Monday, Jul. 11, 1988

Of Ghosts And Magic

By JAY COCKS

He will not turn 40 until July 16, but Ruben Blades has already given himself the perfect birthday present. Anyone who wants is welcome to share it too. It was an early gift -- showing up, as it did, some four months before the big day -- but it casts a wider glow than a forest of candles planted on a piece of pastry. Blades went out and made himself a great record.

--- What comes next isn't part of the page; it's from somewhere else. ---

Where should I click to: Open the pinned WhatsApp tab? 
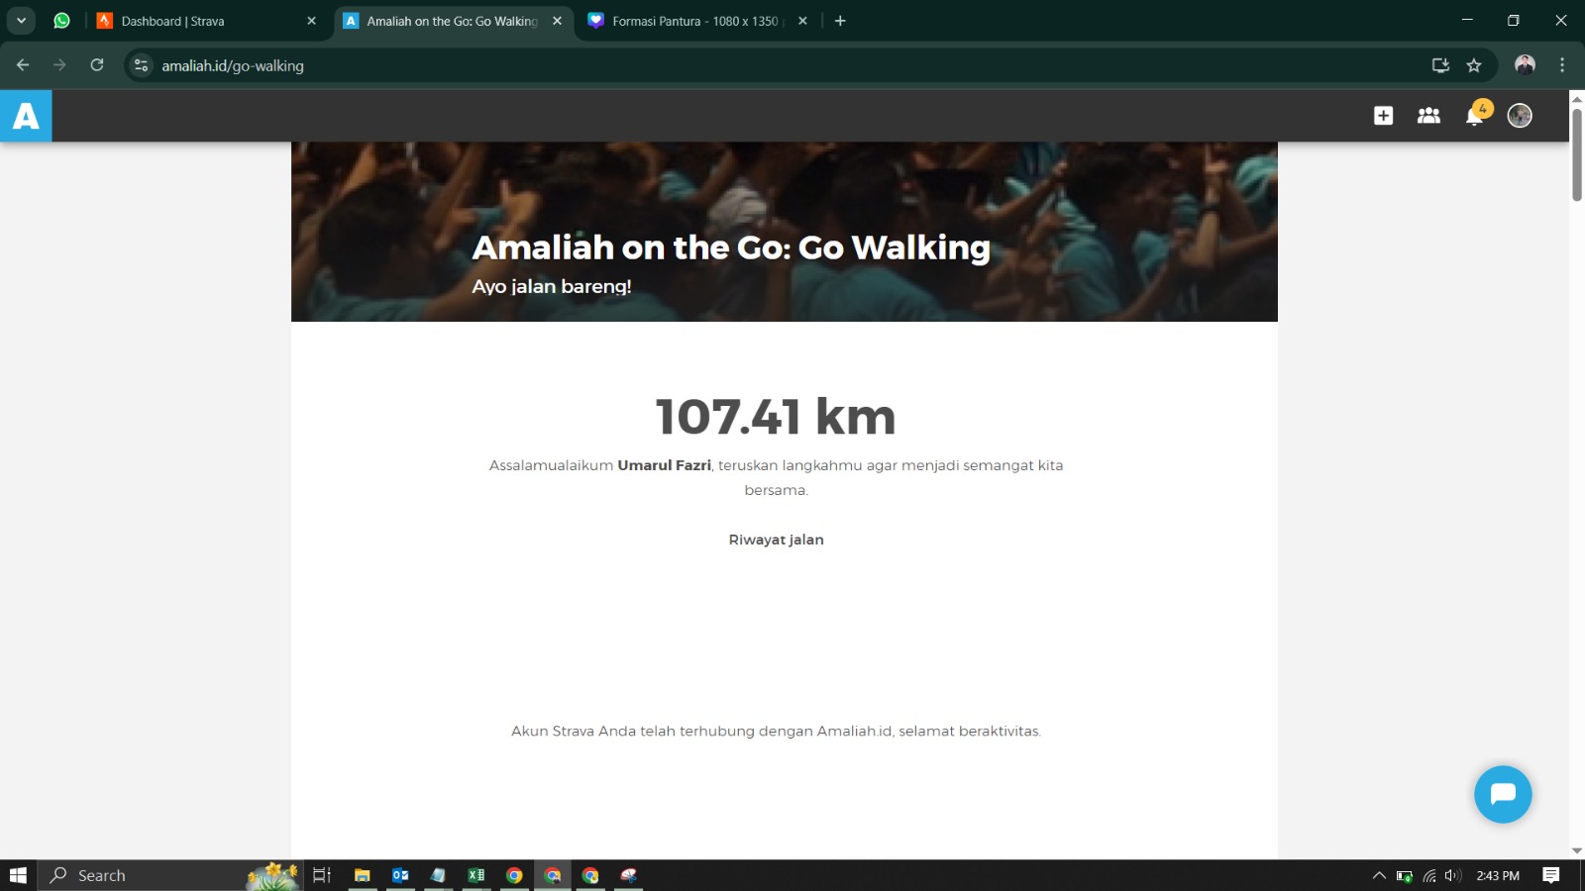pyautogui.click(x=61, y=21)
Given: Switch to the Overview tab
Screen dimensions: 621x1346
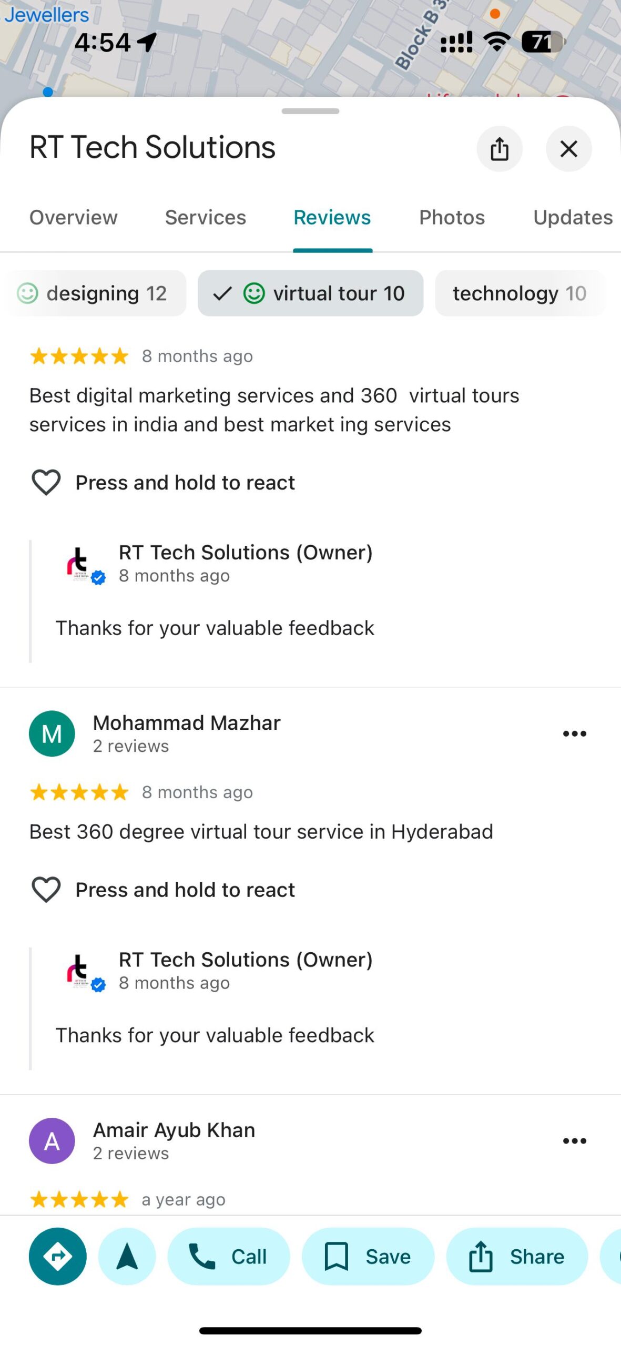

He has done this before, but always in Spanish. Nothing But the Truth is his first record in English, and, with collaboration from the likes of Elvis Costello, Sting and, most formidably, Lou Reed, he has fashioned eleven songs that range wide and pierce deep, all sharing a similar theme. "Violence is love gone crazy" is the way he puts it, with the same snazzy elan and offhand humor that make him such an affable and adept screen actor. He seems easy with it all: sweeping rock, laid-back jazz, Latin-inflected pop. Recently he reflected on the album on a film set in Hamilton, Mont., where he is starring in a caper comedy called Waiting for Salazar. (Acting, Blades insists, is merely a way of subsidizing his musical career.) "There are eleven different styles of songs on this record," he says. "I wanted to present a whole fabric of different colors and sounds and put them together on a record the way I remembered radio to be when radio played all different kinds of music."

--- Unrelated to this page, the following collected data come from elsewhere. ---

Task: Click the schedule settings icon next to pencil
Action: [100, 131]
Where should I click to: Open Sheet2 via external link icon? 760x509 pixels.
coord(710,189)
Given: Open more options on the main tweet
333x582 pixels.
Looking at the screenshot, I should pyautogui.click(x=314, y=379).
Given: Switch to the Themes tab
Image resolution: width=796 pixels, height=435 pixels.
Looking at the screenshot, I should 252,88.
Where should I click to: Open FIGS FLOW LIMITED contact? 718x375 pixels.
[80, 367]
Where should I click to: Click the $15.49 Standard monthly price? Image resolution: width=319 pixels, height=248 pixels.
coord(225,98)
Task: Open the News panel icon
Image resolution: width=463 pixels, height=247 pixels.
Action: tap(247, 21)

A perfect record. And it creates the perfect, paradigmatic problem: Where's the audience? Radio, like music generally, is tightly stratified, and Blades has brought off a singular aesthetic victory. But who will hear it? Who will play it? Previously, albums by the Panama-born Blades were recorded in Spanish and aimed at a Spanish-speaking audience. By making Nothing But the Truth in English, he has risked losing his core audience while still seeming perhaps too ethnic to a wider, whiter one. The record has not hatched a hit, and up till now has sold a modest 100,000 copies. It has also created a tactical problem: "How do we work it out so I can address both Anglo and Latin audiences?"

Such are the frustrations -- indeed, perils -- of panculturism. Blades is particularly articulate about them not only because of his fluent English and a rather startling academic background (he has a 1974 law degree from the University of Panama and a 1985 master's in international law from Harvard), but also because the problem weighs heavily on a heart that looks to a "society that will be more integrated and fair, where character will be the most important thing, where hearts don't require visas." He says his record wasn't an attempted crossover, but "more like a 'meet halfway.' People can relate to any music on earth provided they have a shot at listening to it."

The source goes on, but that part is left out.